When each winter season ends, athletes are generally thrilled to have a break and totally step away from their sport. In Kirkby’s case, it’s about a three-week hiatus. But after that, it’s back to work.

This spring, however, she is doing what she can while hunkering down at her home in Ray Brook. During recent years, she had been a resident athlete at the Olympic Training Center in Lake Placid, where she’s had all the training tools available, and especially a weight room.

“I’ve got to be creative,” Kirkby said. “I’m not thrilled doing 120 push-ups a day, but I’m doing them, and I flip a couch over for doing squats. Lucky for me, there are a lot of woods around. I’m walking, hiking, running.”

Part of USA Luge’s off-season training for athletes includes three or four summer camps that last about a week each. Kirkby said it’s a waiting game for those, especially because the program’s junior team coach, Robert Fegg, is a Canadian currently remaining in his home country.

“By now, we usually have somewhat of a summer schedule put together, but it’s up in the air right now,” she said.

It’s tough to imagine that sliding down a chute of ice on your back on a sled at intense speeds could be considered “relaxing” but that’s exactly how Kirkby described what she likes about the sport.

“Originally I didn’t even know what luge was until my dad had me try it. I found out I was pretty good at it, so I was put on the team when I was young. I’ve worked hard, tried my best and had my ups and downs, and it’s surprising how relaxing it can be on my back going over 60 miles an hour. I like how I’ve been able to improve my reaction time, and fast reaction times, that’s what makes a good luge racer.”

• [INSTRUCTION 1] Summarize the article about Kirkby's off-season training in two sentences.
• [INSTRUCTION 2] In one or two sentences, explain why Kirkby calls USA Luge's summer camps a waiting game, drawing on the article about Kirkby's off-season training.

• [EXCERPTED RECORDS]
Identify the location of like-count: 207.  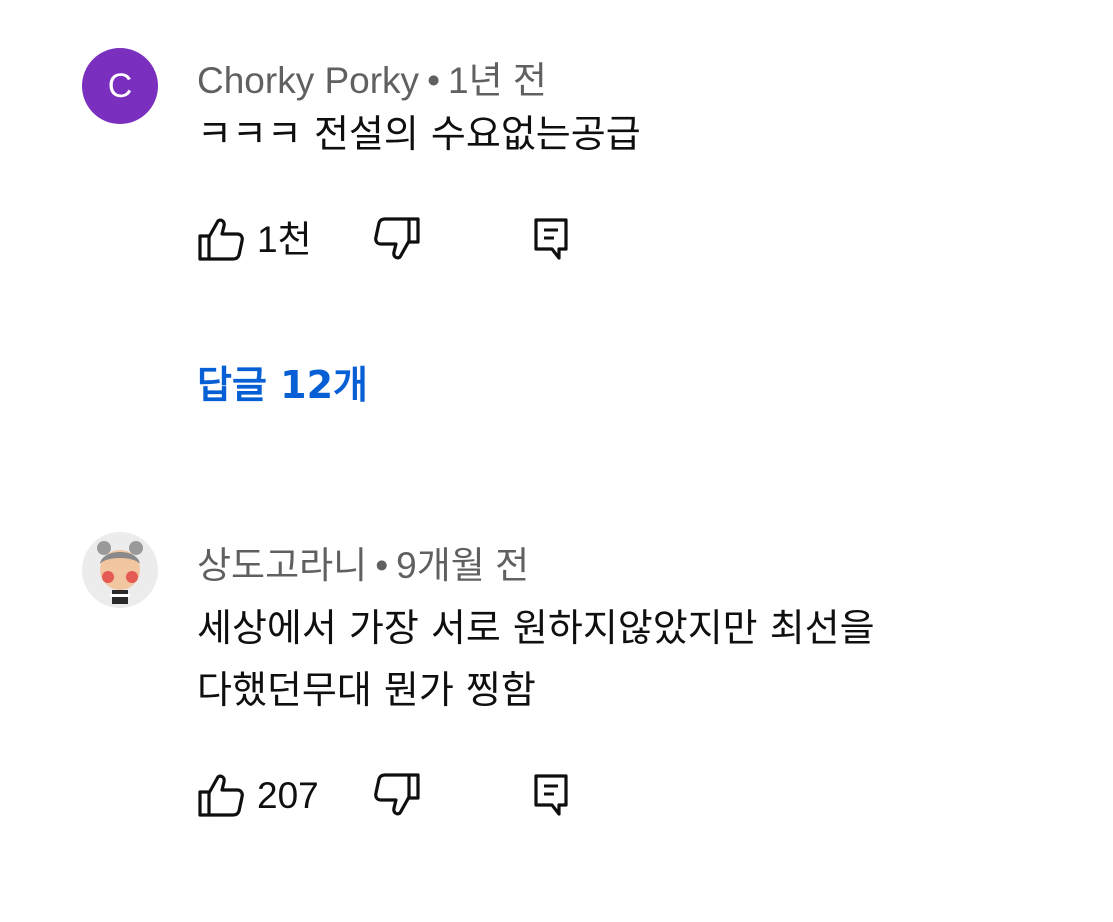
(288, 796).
---
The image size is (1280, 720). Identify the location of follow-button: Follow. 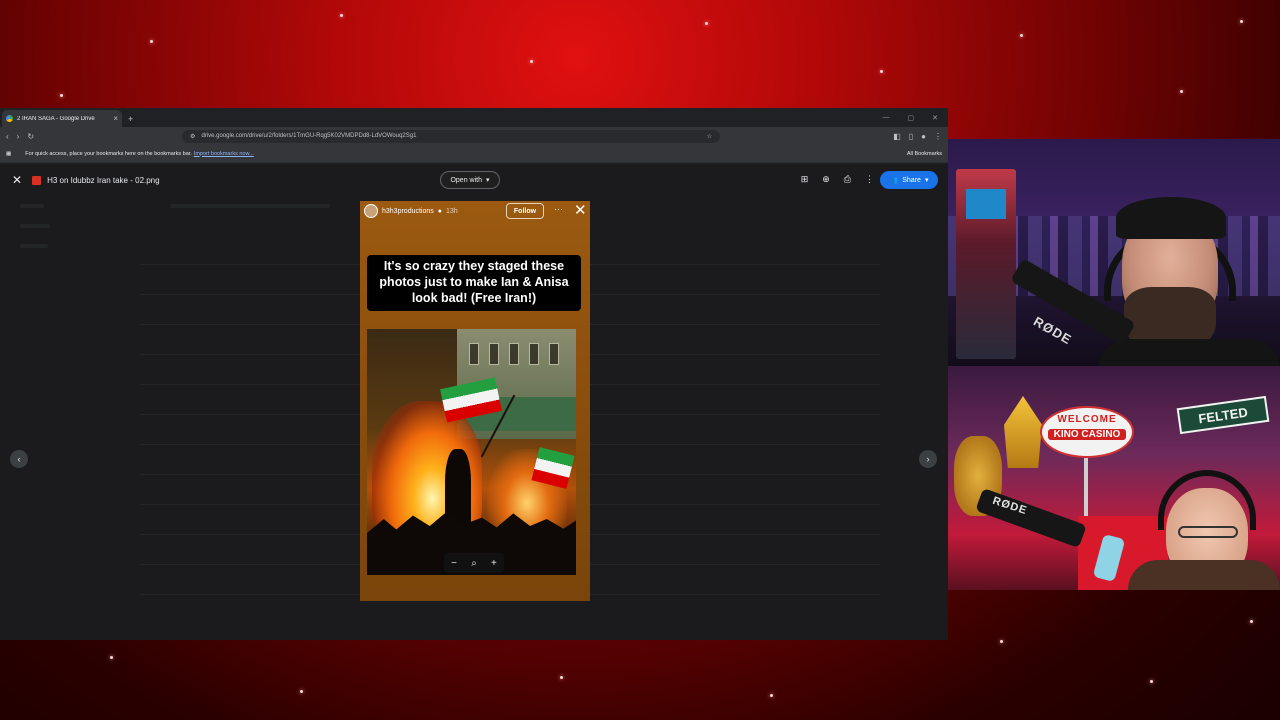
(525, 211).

• [TASK RESPONSE 1] After a roughly three-week break at the end of each winter season, Kirkby goes back to work, but this spring she is training at her home in Ray Brook rather than at the Olympic Training Center in Lake Placid, doing push-ups, squats with a flipped couch, and walking, hiking and running in the nearby woods. USA Luge's summer camps are uncertain for now, and Kirkby, who first tried luge because her dad had her try it, says going over 60 miles an hour on her back can be relaxing and that fast reaction times are what make a good luge racer.

• [TASK RESPONSE 2] Kirkby says the three or four week-long summer camps are a waiting game especially because the program's junior team coach, Robert Fegg, is Canadian and is currently remaining in his home country.